The first Japanese bombs dropped on the colony on the same day that we heard the news about Pearl Harbour. I was in ‘my’ office at the Hong Kong and Shanghai Bank when I heard a distant noise like that of a series of paper bags bursting. But the noise had a deeper reverberative note and hung in the air in a new way. I could hear the noise of aeroplane engines at high revs. I stood and went to the window. Looking north-east I could see three columns of smoke. Without my noticing it, Cooper had crossed the room and was standing beside me.
‘Fucking hell,’ he said. ‘It’s started. Kai Tak. They’re bombing the airport.’

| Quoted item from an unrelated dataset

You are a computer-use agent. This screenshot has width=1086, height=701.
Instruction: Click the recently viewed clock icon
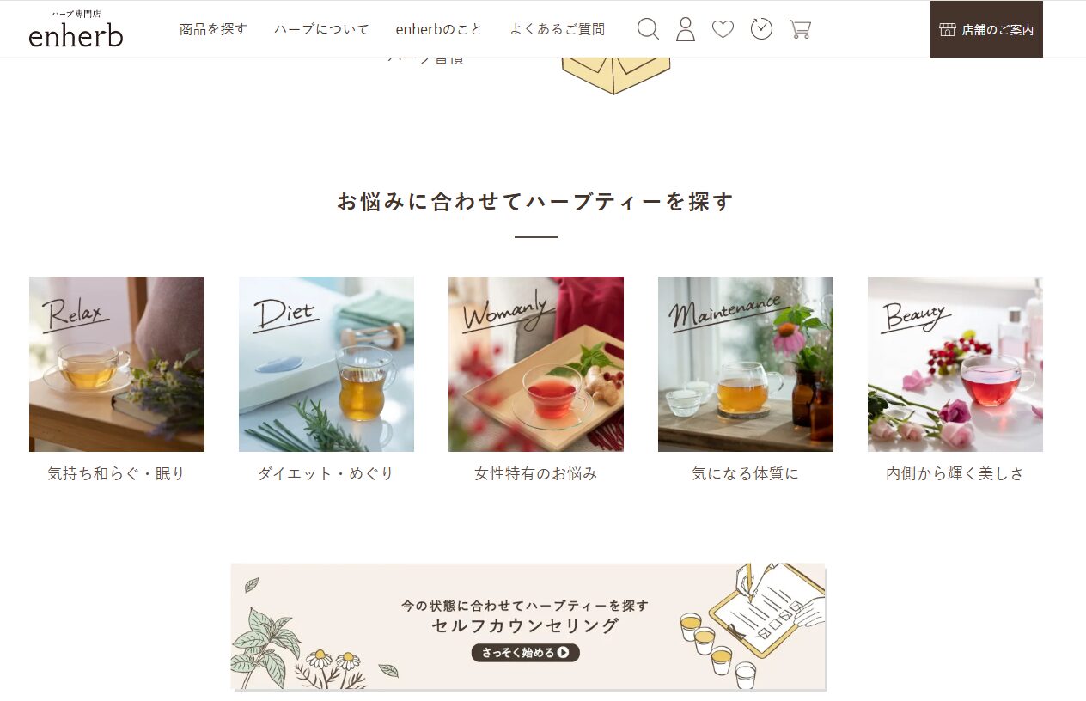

Another series of explosions came from somewhere out of sight. I didn’t know it until some time afterwards, but that first series of Japanese bomber attacks destroyed all of Hong Kong’s RAF planes and anti-aircraft batteries – all its air defences.
Cooper and I looked at each other. For the last couple of months I had been spending spare mornings in this room in the Bank’s HQ at Queen’s Road Central, learning to bluff my way through the rudiments of banking. This was Wilson’s plan.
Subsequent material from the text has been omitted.